__Texte source__.

>>>>>

Les parents sont souvent surpris de l’attachement qu’ils peuvent ressentir devant leur bébé. «Je ne pensais pas que je pouvais l’aimer autant», «je voudrais souffrir quand il a mal» avouent certains. Ils expérimentent en écho l’amour de Dieu pour l’homme. Dieu est bien plus qu’un père à la façon des hommes nous apprend la Bible, c’est un père avec un cœur de mère qui souffre quand il nous voit souffrir, qui prend sur lui nos maux. Il porte sa création comme une mère porte son enfant.
Vous avez étudié les Ecritures Saintes, que disent-elles du début de la vie?
J’ai découvert l’amour inconditionnel de Dieu pour tout homme. Au prophète Jérémie, Dieu dit qu’avant de le façonner dans le ventre de sa mère, Il le connaissait (Jr 1,5). Saint Paul aux Ephésiens écrit «Dieu nous a choisis avant la Création du monde» (Eph, 1,4). Aucune vie, même celle qui n’est pas désirée ou conçue dans la violence, n’est indifférente à Dieu. Quelle libération de se savoir aimé inconditionnellement de Dieu dès le début de notre vie!
La Genèse présente aussi l’être humain comme «mis à part», il est la dernière œuvre du Créateur, consacré, à son image. Il lui confie le reste de la Création.
Tous ces versets montrent la dignité et la valeur de la vie humaine: elle est un don sacré. Se posent alors des questions: jusqu’où la médecine peut-elle intervenir pour faire des expériences? Si l’embryon était simplement un amas de cellules ce serait plus facile… Les cellules humaines ne sont pas celles des plantes ou des animaux, sinon nous n’aurions pas des théologiens et des philosophes dans les comités d’éthique.
Pourquoi invitez-vous les femmes enceintes à regarder l’humilité de Marie face à son fils, que peuvent-elles découvrir?
Marie a vécu des choses difficiles avec Jésus. Et ce dès le début: elle est enceinte sans être mariée, elle met au monde son fils dans une étable, il disparait plusieurs jours lors d’un pèlerinage à Jérusalem et enfin, elle assiste à sa mort. Toute mère peut s’identifier à elle dans les moments tourmentés et regarder comment elle traverse les épreuves dans la foi et la confiance. Elle apprend à renoncer à la toute-puissance, à accepter les contrariétés dans l’humilité. En particulier quand le destin de son enfant n’est pas celui imaginé ou espéré, ce qui est particulièrement douloureux …
Vous affirmez que la vie et la mort sont liées. Pourquoi ternir la joie de la naissance?

<<<<<

__Informations extraites__.
>>>>>

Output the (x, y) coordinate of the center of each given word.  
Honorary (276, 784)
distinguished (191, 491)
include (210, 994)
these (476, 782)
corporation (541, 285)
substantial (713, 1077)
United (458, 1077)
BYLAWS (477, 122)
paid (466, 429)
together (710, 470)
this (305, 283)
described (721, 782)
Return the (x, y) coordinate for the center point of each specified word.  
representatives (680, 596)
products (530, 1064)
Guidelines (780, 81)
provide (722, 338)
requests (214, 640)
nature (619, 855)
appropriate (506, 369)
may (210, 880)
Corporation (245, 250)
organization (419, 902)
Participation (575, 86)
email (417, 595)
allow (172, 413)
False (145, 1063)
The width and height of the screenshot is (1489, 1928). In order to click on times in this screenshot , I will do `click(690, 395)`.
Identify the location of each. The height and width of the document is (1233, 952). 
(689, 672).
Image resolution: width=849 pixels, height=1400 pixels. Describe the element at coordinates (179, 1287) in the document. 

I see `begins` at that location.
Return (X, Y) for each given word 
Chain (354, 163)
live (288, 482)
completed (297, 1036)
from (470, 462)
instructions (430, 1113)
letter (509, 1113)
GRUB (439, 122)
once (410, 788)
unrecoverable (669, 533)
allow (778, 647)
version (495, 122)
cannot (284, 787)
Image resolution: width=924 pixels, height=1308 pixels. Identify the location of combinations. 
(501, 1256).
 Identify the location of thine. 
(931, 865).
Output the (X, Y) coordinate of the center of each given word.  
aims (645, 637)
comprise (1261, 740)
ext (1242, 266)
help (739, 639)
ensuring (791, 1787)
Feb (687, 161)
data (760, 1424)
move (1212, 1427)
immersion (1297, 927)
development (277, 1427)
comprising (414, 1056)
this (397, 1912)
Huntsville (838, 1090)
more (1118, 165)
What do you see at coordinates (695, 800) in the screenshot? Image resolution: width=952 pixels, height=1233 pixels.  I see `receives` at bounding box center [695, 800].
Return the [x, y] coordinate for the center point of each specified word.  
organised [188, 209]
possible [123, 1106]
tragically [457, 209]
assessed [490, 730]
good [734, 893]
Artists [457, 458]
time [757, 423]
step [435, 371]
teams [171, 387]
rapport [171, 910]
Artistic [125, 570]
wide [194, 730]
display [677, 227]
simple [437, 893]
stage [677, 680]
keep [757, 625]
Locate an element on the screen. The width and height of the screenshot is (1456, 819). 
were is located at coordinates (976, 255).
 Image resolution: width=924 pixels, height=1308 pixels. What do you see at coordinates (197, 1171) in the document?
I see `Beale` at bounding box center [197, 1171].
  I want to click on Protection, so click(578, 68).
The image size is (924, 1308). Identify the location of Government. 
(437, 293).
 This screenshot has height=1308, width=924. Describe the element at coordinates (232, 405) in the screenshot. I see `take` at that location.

<<<<<

__Activité 1__. D'après l'entretien sur la foi et la naissance, que dit Dieu au prophète Jérémie ?
__Activité 2__. Recopiez sans rien changer le passage de l'entretien sur la foi et la naissance qui commence par les mots «La Genèse présente» et finit par «les comités d’éthique.».
__Activité 3__. Poursuivez l'entretien sur la foi et la naissance à partir de l'endroit où il s'arrête.
Les lignes n'ont aucun rôle à jouer ici.

__Réponse finale 1__. Il lui dit qu'avant de le façonner dans le ventre de sa mère, Il le connaissait.

__Réponse finale 2__.
La Genèse présente aussi l’être humain comme «mis à part», il est la dernière œuvre du Créateur, consacré, à son image. Il lui confie le reste de la Création.
Tous ces versets montrent la dignité et la valeur de la vie humaine: elle est un don sacré. Se posent alors des questions: jusqu’où la médecine peut-elle intervenir pour faire des expériences? Si l’embryon était simplement un amas de cellules ce serait plus facile… Les cellules humaines ne sont pas celles des plantes ou des animaux, sinon nous n’aurions pas des théologiens et des philosophes dans les comités d’éthique.

__Réponse finale 3__.
Vie et mort sont intrinsèquement liées, même si heureusement les décès sont rares au moment de la naissance grâce aux progrès médicaux. 80 % des grossesses sont menées à terme sans problème en Occident. Les accidents concernant la maternité permettent de mesurer la fragilité de la vie. Naissance et mort nous surprennent toujours, elles ne nous appartiennent pas ou pas complètement. Voilà qui donne encore plus de valeur à la vie.
Je suis aussi frappée par les coïncidences de dates quand des naissances se produisent le jour anniversaire d’un décès par exemple. Les croyants peuvent y voir le signe que la vie triomphe de la mort.
Quand les choses se compliquent ou se passent mal (stérilité, fausse couche, avortement), la tentation est souvent d’en vouloir à Dieu. Comment trouver la consolation?
Dans mon livre, je m’intéresse à l’accompagnement spirituel des couples en souffrance. «Pourquoi nous? Qu’avons-nous fait de mal?» se demandent-ils souvent. La stérilité est parmi les questions les plus difficiles à traverser. Les pasteurs et les prêtres ont besoin de se former pour les accompagner. Il faut permettre aux parents de découvrir que Dieu n’est pas là pour faire souffrir: il ne châtie pas et ne punit pas. Ils ont besoin d’expérimenter, souvent grâce à un intermédiaire, la présence paternelle de Dieu qui aime et console. Continuer à parler à Dieu est pour eux la meilleure façon d’apaiser petit à petit leur souffrance et leur révolte. Il est notre Père, on peut tout lui dire! (cath.ch/bej/pp)
Elise Cairus est docteur en théologie et titulaire d’une maîtrise ès lettres (histoire) de l’Université de Genève. Auteur de «L’humour des évangiles» (Ed. TempsPrésent, 2016), elle a aussi co-édité Entre la mémoire et l’oubli. La pensée protestante aujourd’hui (Ed. Labor et Fides, 2016). Elle est mariée et mère d’une fille. Elle vit à Genève.